Moscowitz did not like his new condition at all. Why should a decent citizen like himself, a dentist, a mensch who deserved to relive life as a soaring eagle or ensconced in the lap of some sexy socialite getting his fur stroked, come back ignominiously as an entrée on a menu? It was his cruel fate to be delicious, to turn up as Today's Special, along with a baked potato and dessert. This led to a discussion by the two lobsters of the mysteries of existence, of religion, and how capricious the universe was, when someone like Sol Drazin, a schlemiel they knew from the catering business, came back after a fatal stroke as a stud horse impregnating cute little thoroughbred fillies for high fees. Feeling sorry for himself and angry, Moscowitz swam about, unable to buy into Silverman's Buddha-like resignation over the prospect of being served thermidor.
At that moment, who walked into the restaurant and sits down at a nearby table but Bernie Madoff.
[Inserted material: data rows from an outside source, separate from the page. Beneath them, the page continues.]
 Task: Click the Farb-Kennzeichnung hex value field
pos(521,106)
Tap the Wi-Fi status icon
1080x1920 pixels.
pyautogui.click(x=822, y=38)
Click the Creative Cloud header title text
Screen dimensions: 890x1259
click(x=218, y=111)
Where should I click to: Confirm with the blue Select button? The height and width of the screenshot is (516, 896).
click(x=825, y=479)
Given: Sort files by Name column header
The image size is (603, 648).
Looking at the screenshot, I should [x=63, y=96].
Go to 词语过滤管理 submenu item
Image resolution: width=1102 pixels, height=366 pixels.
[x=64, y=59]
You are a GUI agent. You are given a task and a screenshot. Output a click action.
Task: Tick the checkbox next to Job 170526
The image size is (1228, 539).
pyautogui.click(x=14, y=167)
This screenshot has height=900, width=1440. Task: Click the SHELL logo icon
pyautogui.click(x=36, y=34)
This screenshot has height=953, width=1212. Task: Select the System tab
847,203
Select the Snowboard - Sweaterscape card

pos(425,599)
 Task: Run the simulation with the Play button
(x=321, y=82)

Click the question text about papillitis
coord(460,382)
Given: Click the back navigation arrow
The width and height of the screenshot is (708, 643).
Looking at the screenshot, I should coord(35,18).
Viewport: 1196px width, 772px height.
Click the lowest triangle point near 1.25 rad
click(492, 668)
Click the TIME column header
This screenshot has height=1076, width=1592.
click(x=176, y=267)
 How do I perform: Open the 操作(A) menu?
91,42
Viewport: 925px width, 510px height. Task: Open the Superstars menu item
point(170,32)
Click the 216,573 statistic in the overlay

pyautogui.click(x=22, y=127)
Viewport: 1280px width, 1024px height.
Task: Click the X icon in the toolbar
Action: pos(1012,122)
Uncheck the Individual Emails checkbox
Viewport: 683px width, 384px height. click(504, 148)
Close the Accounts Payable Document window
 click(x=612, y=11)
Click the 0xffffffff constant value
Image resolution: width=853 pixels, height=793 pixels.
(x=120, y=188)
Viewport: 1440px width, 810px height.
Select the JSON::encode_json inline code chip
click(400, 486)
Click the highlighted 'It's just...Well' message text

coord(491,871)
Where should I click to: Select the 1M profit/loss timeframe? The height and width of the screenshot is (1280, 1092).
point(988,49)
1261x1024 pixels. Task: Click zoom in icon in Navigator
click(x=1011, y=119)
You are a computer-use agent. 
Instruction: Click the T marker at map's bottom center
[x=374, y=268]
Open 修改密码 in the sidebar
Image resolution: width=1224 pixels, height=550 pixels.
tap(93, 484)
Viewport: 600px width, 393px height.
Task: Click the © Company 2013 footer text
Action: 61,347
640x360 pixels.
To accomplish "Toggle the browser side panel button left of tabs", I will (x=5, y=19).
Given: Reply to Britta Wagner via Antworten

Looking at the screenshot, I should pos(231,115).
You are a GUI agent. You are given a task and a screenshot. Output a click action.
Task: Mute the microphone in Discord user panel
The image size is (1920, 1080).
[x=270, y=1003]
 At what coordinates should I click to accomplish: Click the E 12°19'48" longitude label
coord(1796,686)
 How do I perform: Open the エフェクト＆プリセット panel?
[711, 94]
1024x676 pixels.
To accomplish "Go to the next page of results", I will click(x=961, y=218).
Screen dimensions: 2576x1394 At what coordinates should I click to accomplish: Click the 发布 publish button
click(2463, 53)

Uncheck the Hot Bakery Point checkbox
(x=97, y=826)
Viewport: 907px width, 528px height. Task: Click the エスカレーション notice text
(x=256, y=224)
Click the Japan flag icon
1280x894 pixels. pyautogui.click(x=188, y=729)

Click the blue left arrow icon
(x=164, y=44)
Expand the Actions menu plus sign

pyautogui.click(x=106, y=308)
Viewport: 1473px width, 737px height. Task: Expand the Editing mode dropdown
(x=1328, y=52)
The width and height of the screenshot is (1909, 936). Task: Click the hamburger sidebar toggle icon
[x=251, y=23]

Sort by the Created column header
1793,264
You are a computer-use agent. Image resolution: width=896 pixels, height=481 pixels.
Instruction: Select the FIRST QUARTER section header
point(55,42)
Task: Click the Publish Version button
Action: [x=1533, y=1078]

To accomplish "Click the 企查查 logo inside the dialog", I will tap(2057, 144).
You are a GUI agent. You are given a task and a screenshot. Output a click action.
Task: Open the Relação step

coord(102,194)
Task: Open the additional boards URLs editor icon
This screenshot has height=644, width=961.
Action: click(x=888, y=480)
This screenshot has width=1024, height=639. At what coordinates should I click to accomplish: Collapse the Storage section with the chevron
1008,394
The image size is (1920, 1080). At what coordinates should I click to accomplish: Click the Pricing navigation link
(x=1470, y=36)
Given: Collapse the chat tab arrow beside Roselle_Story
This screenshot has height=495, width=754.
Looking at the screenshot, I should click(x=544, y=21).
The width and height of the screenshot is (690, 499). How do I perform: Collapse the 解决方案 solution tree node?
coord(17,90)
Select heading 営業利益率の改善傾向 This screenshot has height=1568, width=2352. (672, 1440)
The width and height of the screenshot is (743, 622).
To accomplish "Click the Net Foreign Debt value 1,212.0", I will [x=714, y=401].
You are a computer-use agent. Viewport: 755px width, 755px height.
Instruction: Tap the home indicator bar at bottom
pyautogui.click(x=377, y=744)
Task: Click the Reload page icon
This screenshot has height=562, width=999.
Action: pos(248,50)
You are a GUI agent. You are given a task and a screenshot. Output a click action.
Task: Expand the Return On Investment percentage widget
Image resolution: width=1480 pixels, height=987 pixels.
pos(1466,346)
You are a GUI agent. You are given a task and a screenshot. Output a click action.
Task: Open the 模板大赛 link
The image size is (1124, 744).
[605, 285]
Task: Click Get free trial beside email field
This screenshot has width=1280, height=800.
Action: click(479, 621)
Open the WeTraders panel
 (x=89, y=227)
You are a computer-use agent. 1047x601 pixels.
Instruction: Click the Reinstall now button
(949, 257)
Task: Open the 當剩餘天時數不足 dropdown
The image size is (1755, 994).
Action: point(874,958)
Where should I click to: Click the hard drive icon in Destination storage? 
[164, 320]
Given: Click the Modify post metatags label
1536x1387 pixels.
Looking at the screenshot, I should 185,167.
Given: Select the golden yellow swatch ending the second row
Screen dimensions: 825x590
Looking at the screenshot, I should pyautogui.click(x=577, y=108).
If Moscowitz had been bitter and agitated before, now he gasped as his tail started churning the water like an Evinrude.
“I don't believe this,” he said, pressing his little black peepers to the glass walls. “That goniff who should be doing time, chopping rocks, making license plates, somehow slipped out of his apartment confinement and he's treating himself to a shore dinner.”
“Clock the ice on his immortal beloved,” Moe observed, scanning Mrs. M.'s rings and bracelets.
Moscowitz fought back his acid reflux, a condition that had followed him from his former life. “He's the reason I'm here,” he said, riled to a fever pitch.
“Tell me about it,” Moe Silverman said. “I played golf with the man in Florida, which incidentally he'll move the ball with his foot if you're not watching.”
“Each month I got a statement from him,” Moscowitz ranted. “I knew such numbers looked too good to be kosher, and when I joked to him how it sounded like a Ponzi scheme he choked on his kugel. I had to do the Heimlich maneuver. Finally, after all that high living, it comes out he was a fraud and my net worth was bupkes. P.S., I had a myocardial infarction that registered at the oceanography lab in Tokyo.”